Can you edit the entries below by replacing every "computer-use agent" with "desktop automation agent" and leaving everything else unchanged?

------------------------------------------------------------

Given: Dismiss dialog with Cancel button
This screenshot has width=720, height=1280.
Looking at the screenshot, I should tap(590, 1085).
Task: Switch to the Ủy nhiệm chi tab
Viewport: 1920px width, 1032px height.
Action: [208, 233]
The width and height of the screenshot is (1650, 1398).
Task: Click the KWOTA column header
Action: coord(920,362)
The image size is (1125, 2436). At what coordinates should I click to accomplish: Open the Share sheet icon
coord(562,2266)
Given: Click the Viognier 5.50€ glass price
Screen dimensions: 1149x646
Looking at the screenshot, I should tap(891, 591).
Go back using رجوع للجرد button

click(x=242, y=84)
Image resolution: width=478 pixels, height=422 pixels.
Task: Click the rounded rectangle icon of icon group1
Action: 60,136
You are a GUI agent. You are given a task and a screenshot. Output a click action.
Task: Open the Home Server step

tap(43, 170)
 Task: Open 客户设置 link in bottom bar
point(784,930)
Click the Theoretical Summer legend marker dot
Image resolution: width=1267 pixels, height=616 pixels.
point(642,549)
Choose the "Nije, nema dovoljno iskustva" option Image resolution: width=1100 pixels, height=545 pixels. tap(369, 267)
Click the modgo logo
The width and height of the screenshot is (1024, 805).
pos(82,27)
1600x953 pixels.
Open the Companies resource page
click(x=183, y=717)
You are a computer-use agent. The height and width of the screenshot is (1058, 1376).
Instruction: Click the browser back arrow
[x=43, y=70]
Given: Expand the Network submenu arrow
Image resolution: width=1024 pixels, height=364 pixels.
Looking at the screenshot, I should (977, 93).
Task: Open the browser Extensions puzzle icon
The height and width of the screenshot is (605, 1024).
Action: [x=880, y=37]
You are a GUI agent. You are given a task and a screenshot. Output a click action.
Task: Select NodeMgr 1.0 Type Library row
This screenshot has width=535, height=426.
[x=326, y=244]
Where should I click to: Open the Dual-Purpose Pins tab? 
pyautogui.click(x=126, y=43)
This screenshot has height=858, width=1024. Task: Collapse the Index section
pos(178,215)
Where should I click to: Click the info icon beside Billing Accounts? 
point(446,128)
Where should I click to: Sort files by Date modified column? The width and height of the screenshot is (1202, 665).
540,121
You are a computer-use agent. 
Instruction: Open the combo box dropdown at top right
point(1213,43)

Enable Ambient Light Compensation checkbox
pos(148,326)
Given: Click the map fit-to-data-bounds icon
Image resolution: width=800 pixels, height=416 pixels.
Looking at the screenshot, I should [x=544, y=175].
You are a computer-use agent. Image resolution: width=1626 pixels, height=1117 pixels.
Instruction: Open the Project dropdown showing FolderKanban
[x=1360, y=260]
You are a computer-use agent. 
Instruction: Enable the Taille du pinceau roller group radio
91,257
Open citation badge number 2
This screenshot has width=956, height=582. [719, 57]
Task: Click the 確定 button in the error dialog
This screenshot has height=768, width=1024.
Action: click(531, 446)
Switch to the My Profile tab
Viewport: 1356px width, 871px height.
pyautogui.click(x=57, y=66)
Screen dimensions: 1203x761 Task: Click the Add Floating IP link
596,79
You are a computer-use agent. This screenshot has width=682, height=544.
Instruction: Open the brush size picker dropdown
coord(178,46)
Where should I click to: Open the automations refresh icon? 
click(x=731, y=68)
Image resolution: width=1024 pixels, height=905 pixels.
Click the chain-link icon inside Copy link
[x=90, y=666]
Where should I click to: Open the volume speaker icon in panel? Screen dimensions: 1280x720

------------------------------------------------------------

* **Response**
Given: Dismiss dialog with Cancel button
This screenshot has width=720, height=1280.
Looking at the screenshot, I should tap(590, 1085).
Task: Switch to the Ủy nhiệm chi tab
Viewport: 1920px width, 1032px height.
Action: [208, 233]
The width and height of the screenshot is (1650, 1398).
Task: Click the KWOTA column header
Action: coord(920,362)
The image size is (1125, 2436). At what coordinates should I click to accomplish: Open the Share sheet icon
coord(562,2266)
Given: Click the Viognier 5.50€ glass price
Screen dimensions: 1149x646
Looking at the screenshot, I should tap(891, 591).
Go back using رجوع للجرد button

click(x=242, y=84)
Image resolution: width=478 pixels, height=422 pixels.
Task: Click the rounded rectangle icon of icon group1
Action: 60,136
You are a GUI agent. You are given a task and a screenshot. Output a click action.
Task: Open the Home Server step

tap(43, 170)
 Task: Open 客户设置 link in bottom bar
point(784,930)
Click the Theoretical Summer legend marker dot
Image resolution: width=1267 pixels, height=616 pixels.
point(642,549)
Choose the "Nije, nema dovoljno iskustva" option Image resolution: width=1100 pixels, height=545 pixels. tap(369, 267)
Click the modgo logo
The width and height of the screenshot is (1024, 805).
pos(82,27)
1600x953 pixels.
Open the Companies resource page
click(x=183, y=717)
You are a desktop automation agent. The height and width of the screenshot is (1058, 1376).
Instruction: Click the browser back arrow
[x=43, y=70]
Given: Expand the Network submenu arrow
Image resolution: width=1024 pixels, height=364 pixels.
Looking at the screenshot, I should (977, 93).
Task: Open the browser Extensions puzzle icon
The height and width of the screenshot is (605, 1024).
Action: [x=880, y=37]
You are a GUI agent. You are given a task and a screenshot. Output a click action.
Task: Select NodeMgr 1.0 Type Library row
This screenshot has width=535, height=426.
[x=326, y=244]
Where should I click to: Open the Dual-Purpose Pins tab? 
pyautogui.click(x=126, y=43)
This screenshot has height=858, width=1024. Task: Collapse the Index section
pos(178,215)
Where should I click to: Click the info icon beside Billing Accounts? 
point(446,128)
Where should I click to: Sort files by Date modified column? The width and height of the screenshot is (1202, 665).
540,121
You are a desktop automation agent. 
Instruction: Open the combo box dropdown at top right
point(1213,43)

Enable Ambient Light Compensation checkbox
pos(148,326)
Given: Click the map fit-to-data-bounds icon
Image resolution: width=800 pixels, height=416 pixels.
Looking at the screenshot, I should [x=544, y=175].
You are a desktop automation agent. Image resolution: width=1626 pixels, height=1117 pixels.
Instruction: Open the Project dropdown showing FolderKanban
[x=1360, y=260]
You are a desktop automation agent. 
Instruction: Enable the Taille du pinceau roller group radio
91,257
Open citation badge number 2
This screenshot has width=956, height=582. [719, 57]
Task: Click the 確定 button in the error dialog
This screenshot has height=768, width=1024.
Action: click(531, 446)
Switch to the My Profile tab
Viewport: 1356px width, 871px height.
pyautogui.click(x=57, y=66)
Screen dimensions: 1203x761 Task: Click the Add Floating IP link
596,79
You are a desktop automation agent. This screenshot has width=682, height=544.
Instruction: Open the brush size picker dropdown
coord(178,46)
Where should I click to: Open the automations refresh icon? 
click(x=731, y=68)
Image resolution: width=1024 pixels, height=905 pixels.
Click the chain-link icon inside Copy link
[x=90, y=666]
Where should I click to: Open the volume speaker icon in panel? Screen dimensions: 1280x720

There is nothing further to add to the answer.